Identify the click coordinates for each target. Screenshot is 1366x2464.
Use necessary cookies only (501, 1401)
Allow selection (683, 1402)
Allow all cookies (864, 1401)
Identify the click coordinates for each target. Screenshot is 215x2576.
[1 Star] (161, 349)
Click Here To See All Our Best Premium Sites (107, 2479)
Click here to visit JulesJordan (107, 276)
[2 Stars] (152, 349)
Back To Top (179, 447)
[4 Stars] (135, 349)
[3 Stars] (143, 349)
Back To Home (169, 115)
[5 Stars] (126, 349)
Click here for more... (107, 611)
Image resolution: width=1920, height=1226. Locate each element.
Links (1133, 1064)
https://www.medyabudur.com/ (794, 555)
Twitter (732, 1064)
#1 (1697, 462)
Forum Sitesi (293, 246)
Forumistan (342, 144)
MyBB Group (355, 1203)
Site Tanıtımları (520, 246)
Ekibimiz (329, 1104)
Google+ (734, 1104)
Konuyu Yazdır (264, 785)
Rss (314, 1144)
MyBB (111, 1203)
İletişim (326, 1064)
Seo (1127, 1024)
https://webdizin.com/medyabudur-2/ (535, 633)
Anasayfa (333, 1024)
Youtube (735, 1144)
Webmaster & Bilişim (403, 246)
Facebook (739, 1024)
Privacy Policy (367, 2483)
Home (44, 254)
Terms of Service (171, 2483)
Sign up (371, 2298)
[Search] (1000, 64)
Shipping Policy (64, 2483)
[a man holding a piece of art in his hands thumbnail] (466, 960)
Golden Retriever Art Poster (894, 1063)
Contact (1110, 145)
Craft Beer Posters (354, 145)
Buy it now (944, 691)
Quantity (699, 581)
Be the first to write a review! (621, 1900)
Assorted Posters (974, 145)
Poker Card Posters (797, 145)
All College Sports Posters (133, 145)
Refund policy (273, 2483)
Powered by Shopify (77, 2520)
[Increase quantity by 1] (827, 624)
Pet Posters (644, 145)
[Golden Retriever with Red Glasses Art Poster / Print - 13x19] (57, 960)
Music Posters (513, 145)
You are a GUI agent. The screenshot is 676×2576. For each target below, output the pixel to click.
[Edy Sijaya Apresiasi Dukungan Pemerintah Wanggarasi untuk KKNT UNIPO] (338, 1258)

Exercise instructions: What lines in the listing contain "coordinates"? Copy them all.

Response to the exercise:
Identify the click coordinates for each target. Screenshot is 1366x2464.
Identify the click coordinates for each target. Screenshot is 215x2576.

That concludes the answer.